Romanian artist Theodore Aman must have known it when he created the ruler’s idealized image, now with the Aman Museum in Bucharest. In it both age, posture and costume reveal a Romantic interpretation rather than historic accuracy.

Michael the Brave was the first Romanian ruler to be included in an album celebrating illustrious sixteenth-century historical characters.
However, the very first contemporary image of Michael the Brave is this portrait made in 1598 by one Giovanni Orlandi. It is quite surprising, isn’t it? The man in this print does not wear the distinctive sable hat (made from the pelt of Martes Zibellina) with crane feathers set in precious stones, but rather a sheepskin that covers a breastplate, a piece of military armor.

Another portrait of Michael the Brave from the year 1601 was made by Domenicus Custos, also a court artist to Emperor Rudolph II. This portrait, a print of which is with the Teohari Antonescu County Museum in Giurgiu, is quite similar to the first one we looked at.
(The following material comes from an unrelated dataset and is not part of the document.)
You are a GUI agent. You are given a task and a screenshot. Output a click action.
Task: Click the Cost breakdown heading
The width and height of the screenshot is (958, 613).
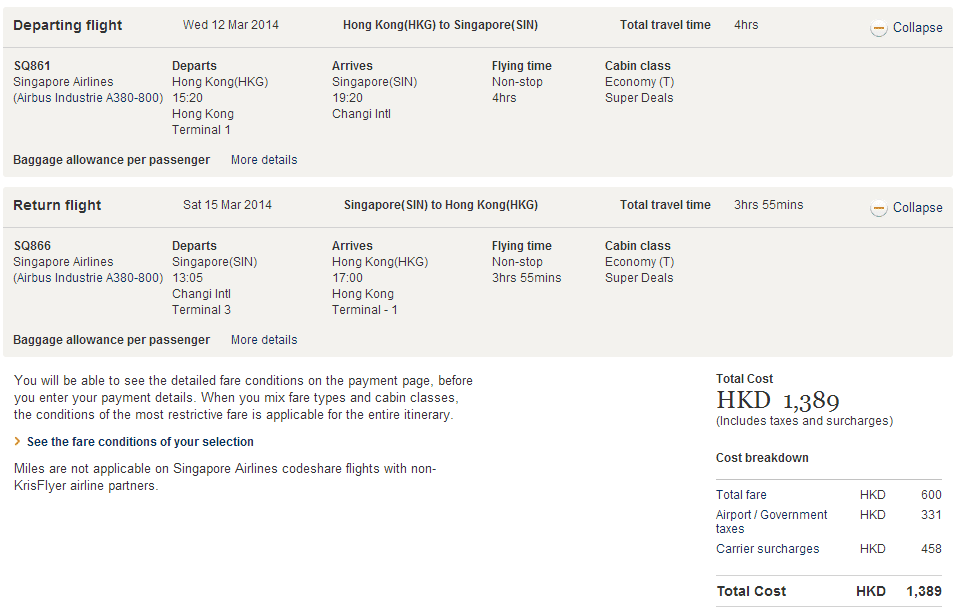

Yet it does show a few interesting differences particularly as far as the clothing and the expression are concerned.

Actually, to people nearly five centuries ago, the ‘true image’ of an illustrious contemporary such as Michael the Brave was a mixture of features and expressions artists could ‘catch’ by observing the person face to face (eyes, nose, beard; wonder, determination, anger), standard attributes (clothes) and gestures or postures that befitted the person’s status.
Of these four images, which do you think is the ‘true likeness’ of Michael the Brave?